Soak 1 cup of whole wheat for 8-10 hours or overnight. After 8 hours , rinse well, drain water from wheat and set aside.
Into a blender, add soaked wheat and fresh coconut .
Add 2 cups of water and process well, such that it becomes easy to extract milk.
Pass the blend coconut and wheat paste through muslin cloth. Squeeze well to extract the first milk ( thick milk)
Now add back the coconut wheat paste into a blender, add 2 cups of water and process again. Pass it through the muslin cloth and squeeze to extract thin milk ( 2nd milk) .
You'll get approximately 1 litre of milk .
Take a heavy bottom kadai / non stick kadai , dry roast 1 teaspoon of poppy seeds and set aside.
In the same kadai , add 1 teaspoon of coconut oil or clarified butter.

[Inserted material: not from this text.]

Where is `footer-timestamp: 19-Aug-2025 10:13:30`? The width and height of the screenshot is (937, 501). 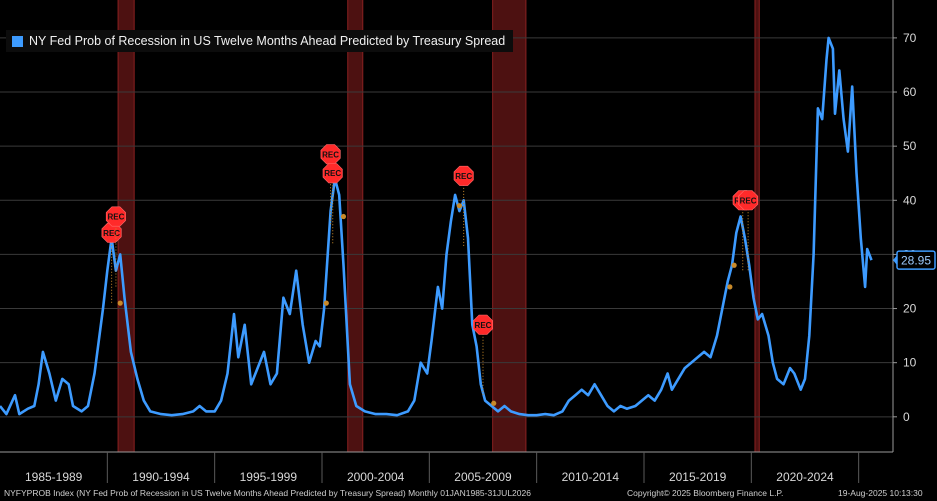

Add wheat- coconut milk . Keep the flame on medium low and stir the milk.
When milk becomes warm , add 1 cup of organic jaggery powder , stir well and continue to stir the milk. By the end of 15 minutes ,milk starts to thicken. Never let your hands down, keep stirring such that no lumps are formed.
Add ½ teaspoon of cardamom powder and mix well.
Once it reaches the idli batter / thick cake batter consistency , taste and adjust sweetness if required ,turn of the heat.
Grease the tray/ plate with ghee. For vegan option grease it with vegetable oil.
Pour the cooked pudding mixture to the tray, tap it. Sprinkle roasted poppy seeds on top and allow it to cool. It gets set within 15-20 minutes.
Cut into desired shapes and serve it .Tastes best when served chilled.